— Excuse-moi, dit l’autre, je ne savais pas… Tu demandais tranquillement ce qu’il y a de plus cher. Je vois ce qu’il te faut, si tu n’es pas riche : c’est une femme légitime. Son père te la laisserait pour cent cinquante ou deux cents livres.

— Mais on ne peut voir leur visage avant les noces, soupira Nasr’eddine, et on ne connaît leur âme que bien après !

— C’est pour ça que c’est moins cher, répondit sentencieusement le marchand.

Le hodja sut quelques jours après, par une parente, qu’un bon musulman de Kutaieh, à plus de cent parasanges, avait une fille à marier, et pour son douaire ne demandait que deux cents livres. C’était toute la fortune de Nasr’eddine, mais il se décida pourtant à cette grosse dépense. Il monta sur sa mule et se mit en route.

— Allah est la justice, se disait-il.

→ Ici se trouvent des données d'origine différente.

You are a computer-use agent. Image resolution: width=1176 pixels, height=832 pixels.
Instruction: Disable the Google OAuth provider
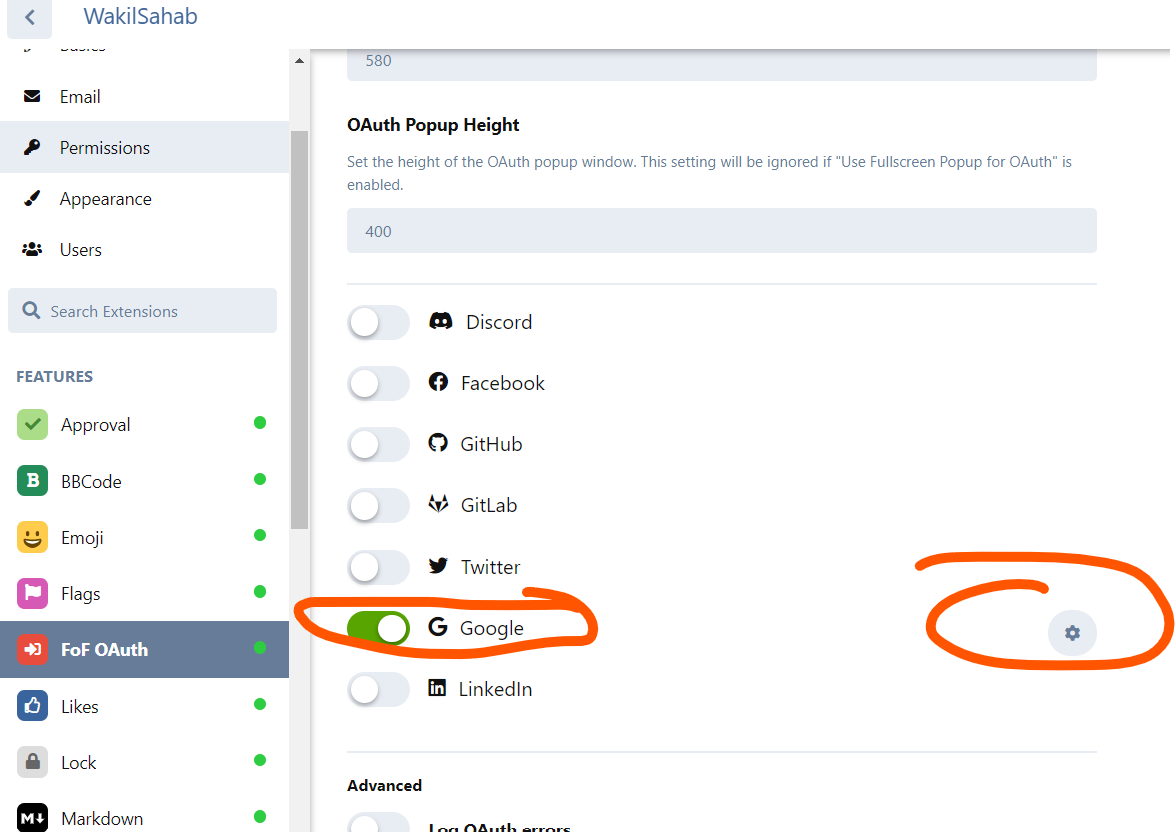378,628
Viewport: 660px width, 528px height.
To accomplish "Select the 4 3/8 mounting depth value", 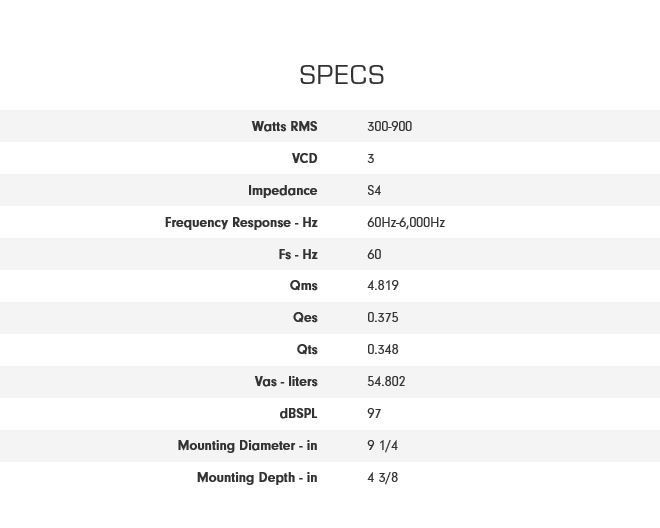I will [382, 478].
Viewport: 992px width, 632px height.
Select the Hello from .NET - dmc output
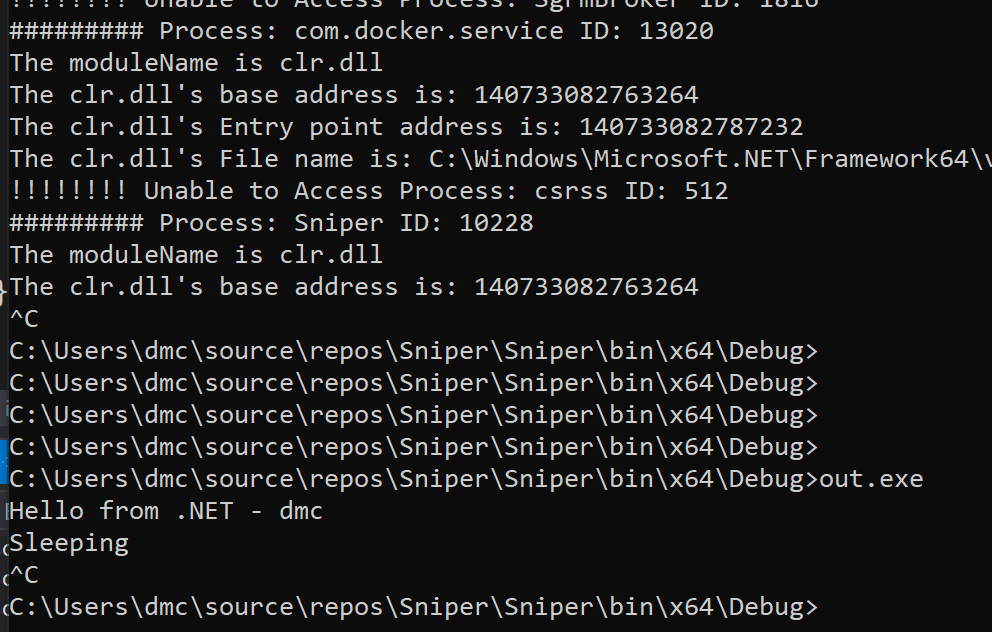[166, 511]
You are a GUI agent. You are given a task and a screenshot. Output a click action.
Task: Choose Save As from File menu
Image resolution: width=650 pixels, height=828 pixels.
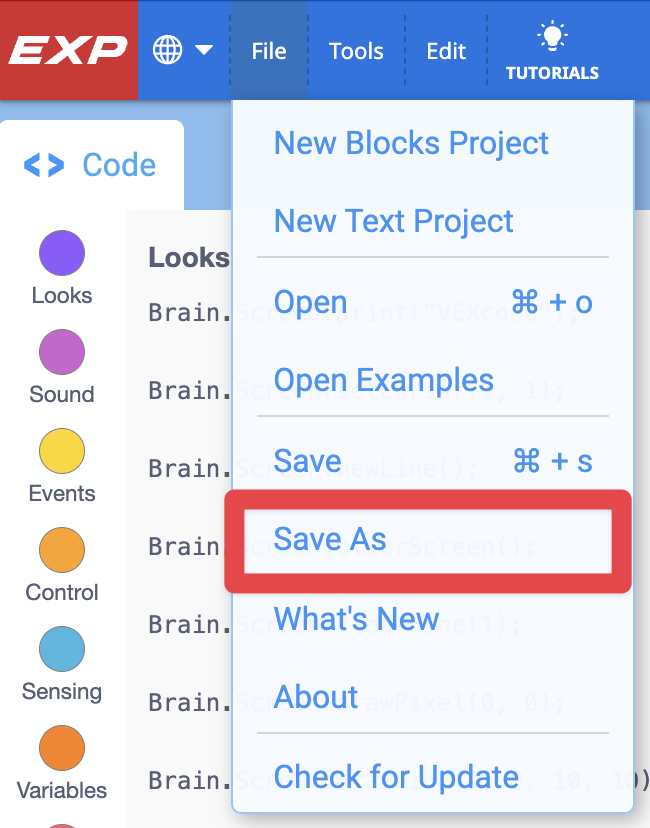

Ce serait certainement un sacrilège que de ne pas croire qu’Allah est la justice ! Cependant c’est un mystère difficile à concevoir qu’il ait fait des lois telles que j’ai dû dépenser deux cents livres pour épouser, sans la connaître, une femme qui jette mon dîner dans les cendres, et que maintenant je suis obligé de recommencer, sans avoir plus de garanties pour l’avenir.

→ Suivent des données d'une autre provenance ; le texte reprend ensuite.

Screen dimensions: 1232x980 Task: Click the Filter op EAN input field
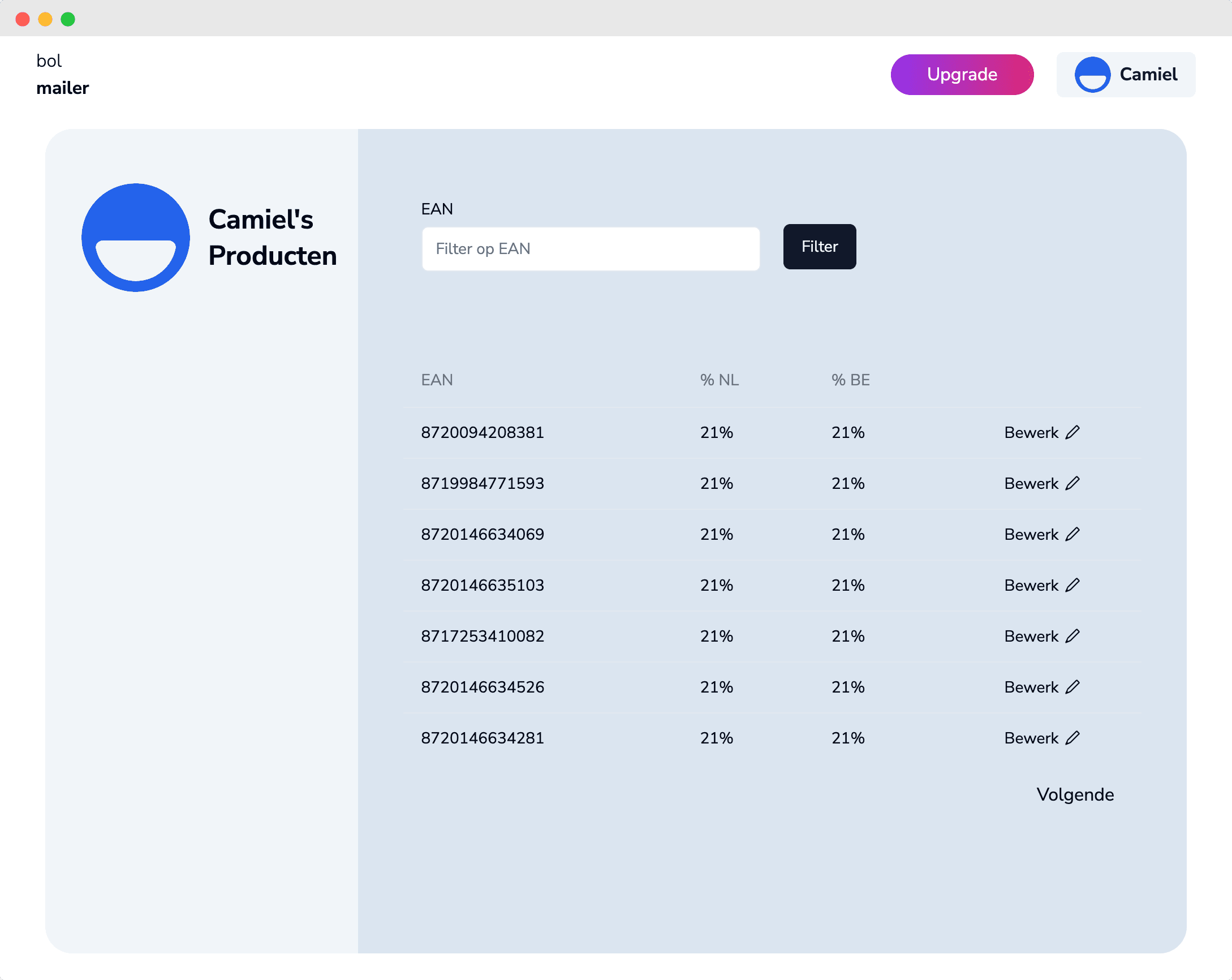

Nasr’eddine s’arrêta, le premier soir, dans un village où n’habitaient que des chrétiens ; et quelle que fût sa répugnance à loger ailleurs que sous le toit d’un musulman, il dut demander l’hospitalité à un riche fermier grec. Ce raïa lui indiqua le coin du divan, dans le fond de la pièce, où il pouvait s’asseoir, prendre son repas et se coucher, mais l’abandonna plus brusquement que ne le permettent les usages. Il paraissait fort agité par la conversation qu’il tenait avec un jeune homme.

— Je n’ai que cent charruées de terre, disait-il. J’en donne vingt-cinq. Peut-on demander davantage ?

— Mais, fit le jeune homme, il y a les moutons ?

— Cinq cents brebis, et les béliers qu’il leur faut.